• [Petunjuk Latihan]:
Ekstrak baris-baris dari semua entri di bawah ini dan tulis ulang persis sama, tanpa perubahan apa pun.

• [Bahan Masukan]:
┏━━
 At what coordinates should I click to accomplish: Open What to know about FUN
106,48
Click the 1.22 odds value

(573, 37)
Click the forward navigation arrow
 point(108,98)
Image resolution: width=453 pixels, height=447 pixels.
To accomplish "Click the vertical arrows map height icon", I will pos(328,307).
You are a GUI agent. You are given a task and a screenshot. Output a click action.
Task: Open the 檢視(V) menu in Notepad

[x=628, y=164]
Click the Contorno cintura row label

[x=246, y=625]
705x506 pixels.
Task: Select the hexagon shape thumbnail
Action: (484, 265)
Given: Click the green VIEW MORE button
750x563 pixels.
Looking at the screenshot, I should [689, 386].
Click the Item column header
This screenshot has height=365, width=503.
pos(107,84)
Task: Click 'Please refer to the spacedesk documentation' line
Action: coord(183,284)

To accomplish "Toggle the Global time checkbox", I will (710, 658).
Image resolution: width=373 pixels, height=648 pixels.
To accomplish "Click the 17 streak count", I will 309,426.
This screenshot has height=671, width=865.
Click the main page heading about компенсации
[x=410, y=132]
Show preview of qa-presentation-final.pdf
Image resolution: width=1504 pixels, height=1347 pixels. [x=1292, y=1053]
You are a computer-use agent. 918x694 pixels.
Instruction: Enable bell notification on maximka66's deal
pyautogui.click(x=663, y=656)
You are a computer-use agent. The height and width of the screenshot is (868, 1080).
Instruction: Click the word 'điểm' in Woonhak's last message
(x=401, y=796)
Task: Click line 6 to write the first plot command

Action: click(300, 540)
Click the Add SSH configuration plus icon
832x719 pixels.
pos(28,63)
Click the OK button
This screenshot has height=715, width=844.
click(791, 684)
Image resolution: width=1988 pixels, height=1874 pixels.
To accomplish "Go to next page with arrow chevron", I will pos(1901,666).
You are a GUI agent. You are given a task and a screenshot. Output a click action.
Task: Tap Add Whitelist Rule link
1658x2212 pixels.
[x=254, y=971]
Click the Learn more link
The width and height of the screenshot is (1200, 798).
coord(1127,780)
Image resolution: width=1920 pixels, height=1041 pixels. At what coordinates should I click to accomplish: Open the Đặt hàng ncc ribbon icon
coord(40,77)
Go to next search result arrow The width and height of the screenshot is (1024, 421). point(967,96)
┗━━
• [Hasil Latihan]:
 At what coordinates should I click to accomplish: Open What to know about FUN
106,48
Click the 1.22 odds value

(573, 37)
Click the forward navigation arrow
 point(108,98)
Image resolution: width=453 pixels, height=447 pixels.
To accomplish "Click the vertical arrows map height icon", I will pos(328,307).
You are a GUI agent. You are given a task and a screenshot. Output a click action.
Task: Open the 檢視(V) menu in Notepad

[x=628, y=164]
Click the Contorno cintura row label

[x=246, y=625]
705x506 pixels.
Task: Select the hexagon shape thumbnail
Action: (484, 265)
Given: Click the green VIEW MORE button
750x563 pixels.
Looking at the screenshot, I should [689, 386].
Click the Item column header
This screenshot has height=365, width=503.
pos(107,84)
Task: Click 'Please refer to the spacedesk documentation' line
Action: coord(183,284)

To accomplish "Toggle the Global time checkbox", I will (710, 658).
Image resolution: width=373 pixels, height=648 pixels.
To accomplish "Click the 17 streak count", I will 309,426.
This screenshot has height=671, width=865.
Click the main page heading about компенсации
[x=410, y=132]
Show preview of qa-presentation-final.pdf
Image resolution: width=1504 pixels, height=1347 pixels. [x=1292, y=1053]
You are a computer-use agent. 918x694 pixels.
Instruction: Enable bell notification on maximka66's deal
pyautogui.click(x=663, y=656)
You are a computer-use agent. The height and width of the screenshot is (868, 1080).
Instruction: Click the word 'điểm' in Woonhak's last message
(x=401, y=796)
Task: Click line 6 to write the first plot command

Action: click(300, 540)
Click the Add SSH configuration plus icon
832x719 pixels.
pos(28,63)
Click the OK button
This screenshot has height=715, width=844.
click(791, 684)
Image resolution: width=1988 pixels, height=1874 pixels.
To accomplish "Go to next page with arrow chevron", I will pos(1901,666).
You are a GUI agent. You are given a task and a screenshot. Output a click action.
Task: Tap Add Whitelist Rule link
1658x2212 pixels.
[x=254, y=971]
Click the Learn more link
The width and height of the screenshot is (1200, 798).
coord(1127,780)
Image resolution: width=1920 pixels, height=1041 pixels. At what coordinates should I click to accomplish: Open the Đặt hàng ncc ribbon icon
coord(40,77)
Go to next search result arrow The width and height of the screenshot is (1024, 421). point(967,96)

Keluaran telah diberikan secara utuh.